Philip Dudderidge, 75, described himself as a “a teenage rebel who went into the music industry” but found touring America in 1970 with the rock legends a physically punishing ordeal.
He is the founder and chairman of Focusrite, a global firm that supplies hardware and software used by professional and amateur musicians and the entertainment industry.
Mr Dudderidge said about the Led Zeppelin tour: “The music was fabulous of course but the experience of going to the States and doing a tour there, it was really hard work.
“Not only doing the shows but then having to drive between cities – we did 28 cities in a month – so by the end of it I was completely exhausted. I just said ‘I can’t do any more’. We were only a crew of three, these days they’ll have 50.
“Really, what I learned in the States was the direction of travel for live sound amplification – systems needed to get a lot bigger.”
He was reunited with Led Zeppelin’s lead singer Robert Plant recently, decades after the two men worked together.

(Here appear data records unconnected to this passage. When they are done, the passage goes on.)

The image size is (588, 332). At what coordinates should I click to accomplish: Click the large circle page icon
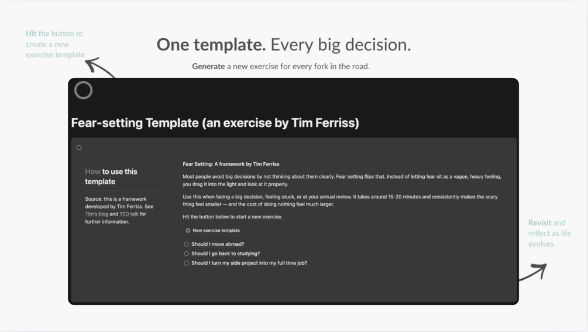(x=83, y=90)
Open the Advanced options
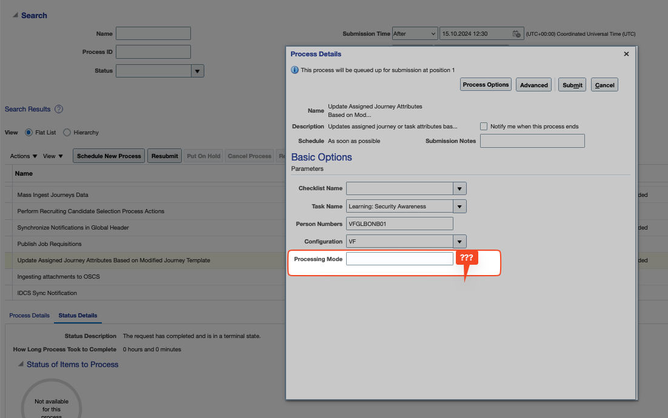The image size is (668, 418). pyautogui.click(x=533, y=84)
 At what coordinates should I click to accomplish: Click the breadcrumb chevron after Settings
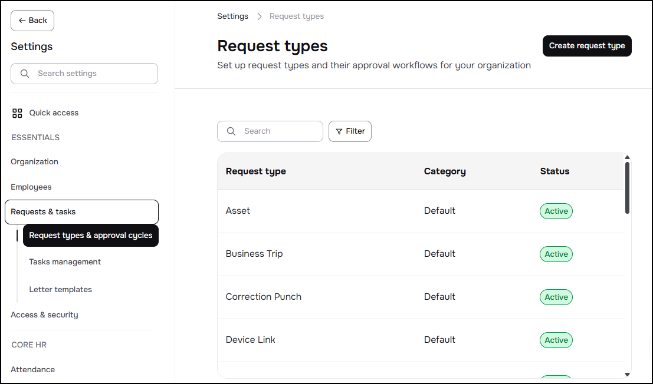click(x=259, y=16)
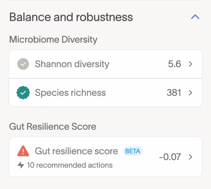Select the Shannon diversity label
The height and width of the screenshot is (189, 211).
pos(72,64)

Mr Dudderidge also worked as the house engineer for the famous Implosion Club concerts at London’s Roundhouse in the 1970s.
He said: “Elton John played and a band called America did their first gig, but so many bands, more bands then I can even remember.”

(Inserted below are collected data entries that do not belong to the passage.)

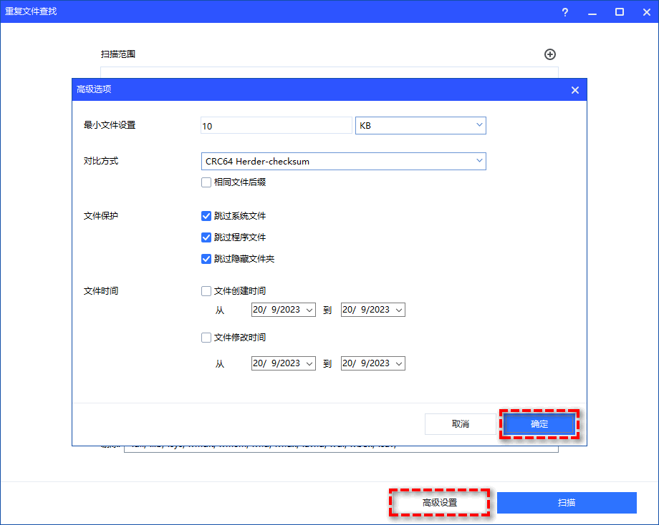Image resolution: width=659 pixels, height=525 pixels.
Task: Check the 文件修改时间 option
Action: coord(207,337)
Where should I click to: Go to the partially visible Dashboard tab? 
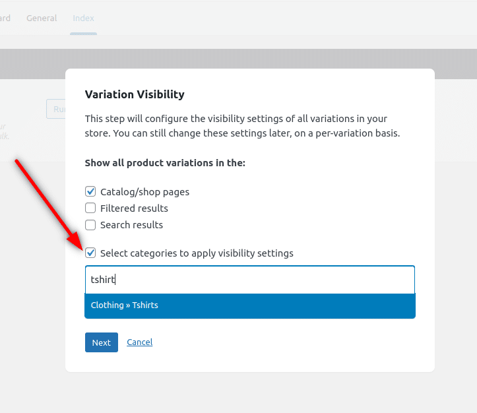click(5, 18)
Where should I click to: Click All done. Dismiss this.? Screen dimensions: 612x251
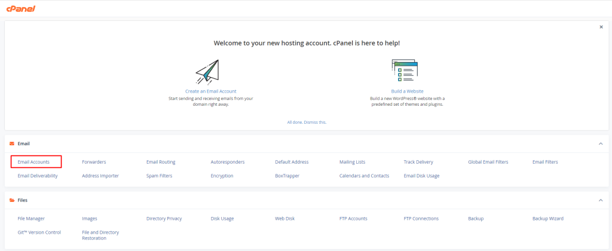(307, 122)
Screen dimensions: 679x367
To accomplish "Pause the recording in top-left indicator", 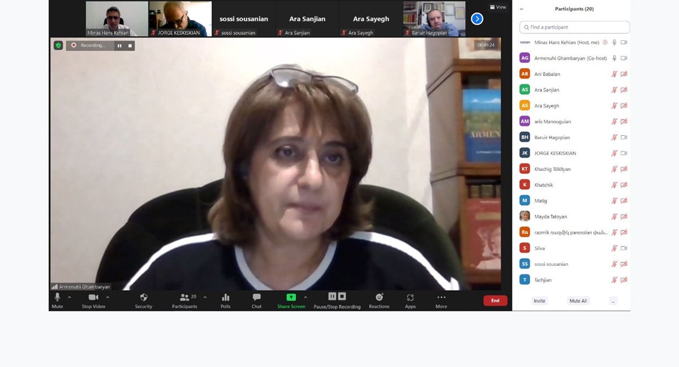I will click(119, 45).
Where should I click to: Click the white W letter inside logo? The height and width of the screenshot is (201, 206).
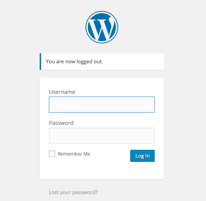(101, 28)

He later co-formed a number of music industry businesses before finding further success with Focusrite, and his career was honoured during a Buckingham Palace investiture ceremony hosted by the Princess Royal.

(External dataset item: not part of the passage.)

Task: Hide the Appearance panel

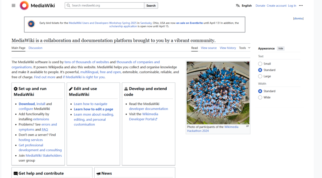Action: pos(280,48)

The entrepreneur added: “My ambition at the age of 21 was to own the best PA system in the world and work with the best people in the world, and for a number of years we did run a rental system and we toured with lots of different people.
“My last gig was at the then Odeon Hammersmith with Ry Cooder. It was just a one-off gig and I deputised for the usual sound engineer and that was the last show I mixed.
“There’s nothing more artistically satisfying then mixing a live show, and feeling what the audience was hearing. Well, it’s down to the band but it was completely up to you how you represented the band.”